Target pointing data
********
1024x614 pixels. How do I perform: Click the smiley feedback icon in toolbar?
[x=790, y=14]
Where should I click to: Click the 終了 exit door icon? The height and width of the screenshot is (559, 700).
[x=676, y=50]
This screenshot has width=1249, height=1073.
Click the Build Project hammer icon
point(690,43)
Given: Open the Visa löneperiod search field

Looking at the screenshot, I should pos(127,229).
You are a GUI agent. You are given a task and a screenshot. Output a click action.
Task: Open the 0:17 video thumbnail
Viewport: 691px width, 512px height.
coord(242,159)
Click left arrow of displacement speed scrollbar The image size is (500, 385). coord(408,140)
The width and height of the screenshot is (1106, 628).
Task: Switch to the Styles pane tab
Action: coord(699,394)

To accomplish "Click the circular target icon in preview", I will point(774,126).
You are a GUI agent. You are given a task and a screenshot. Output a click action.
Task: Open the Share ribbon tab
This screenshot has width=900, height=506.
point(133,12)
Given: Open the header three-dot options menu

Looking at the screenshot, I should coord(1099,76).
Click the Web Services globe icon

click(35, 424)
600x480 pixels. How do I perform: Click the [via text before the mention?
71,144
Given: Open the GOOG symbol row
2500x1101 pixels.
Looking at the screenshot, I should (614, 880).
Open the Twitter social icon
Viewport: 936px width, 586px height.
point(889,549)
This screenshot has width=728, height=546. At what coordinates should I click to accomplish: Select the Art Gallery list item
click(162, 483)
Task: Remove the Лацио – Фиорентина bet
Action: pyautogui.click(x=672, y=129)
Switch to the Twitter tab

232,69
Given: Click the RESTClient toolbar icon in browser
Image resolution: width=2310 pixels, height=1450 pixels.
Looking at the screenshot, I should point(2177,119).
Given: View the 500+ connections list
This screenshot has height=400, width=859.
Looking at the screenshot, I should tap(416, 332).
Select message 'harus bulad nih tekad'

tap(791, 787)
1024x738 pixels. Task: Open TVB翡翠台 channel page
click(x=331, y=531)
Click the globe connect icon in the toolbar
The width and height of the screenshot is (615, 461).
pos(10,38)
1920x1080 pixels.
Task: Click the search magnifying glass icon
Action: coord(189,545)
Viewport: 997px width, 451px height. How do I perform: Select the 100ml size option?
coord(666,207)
********
■ **Work required**: Extract the lines of the listing from the one containing "I will point(774,126)." through the one containing "tap(791, 787)", inclusive, and copy them exactly.

■ **Written answer**:
To accomplish "Click the circular target icon in preview", I will point(774,126).
You are a GUI agent. You are given a task and a screenshot. Output a click action.
Task: Open the Share ribbon tab
This screenshot has width=900, height=506.
point(133,12)
Given: Open the header three-dot options menu

Looking at the screenshot, I should coord(1099,76).
Click the Web Services globe icon

click(35, 424)
600x480 pixels. How do I perform: Click the [via text before the mention?
71,144
Given: Open the GOOG symbol row
2500x1101 pixels.
Looking at the screenshot, I should (614, 880).
Open the Twitter social icon
Viewport: 936px width, 586px height.
point(889,549)
This screenshot has width=728, height=546. At what coordinates should I click to accomplish: Select the Art Gallery list item
click(162, 483)
Task: Remove the Лацио – Фиорентина bet
Action: pyautogui.click(x=672, y=129)
Switch to the Twitter tab

232,69
Given: Click the RESTClient toolbar icon in browser
Image resolution: width=2310 pixels, height=1450 pixels.
Looking at the screenshot, I should point(2177,119).
Given: View the 500+ connections list
This screenshot has height=400, width=859.
Looking at the screenshot, I should tap(416, 332).
Select message 'harus bulad nih tekad'

tap(791, 787)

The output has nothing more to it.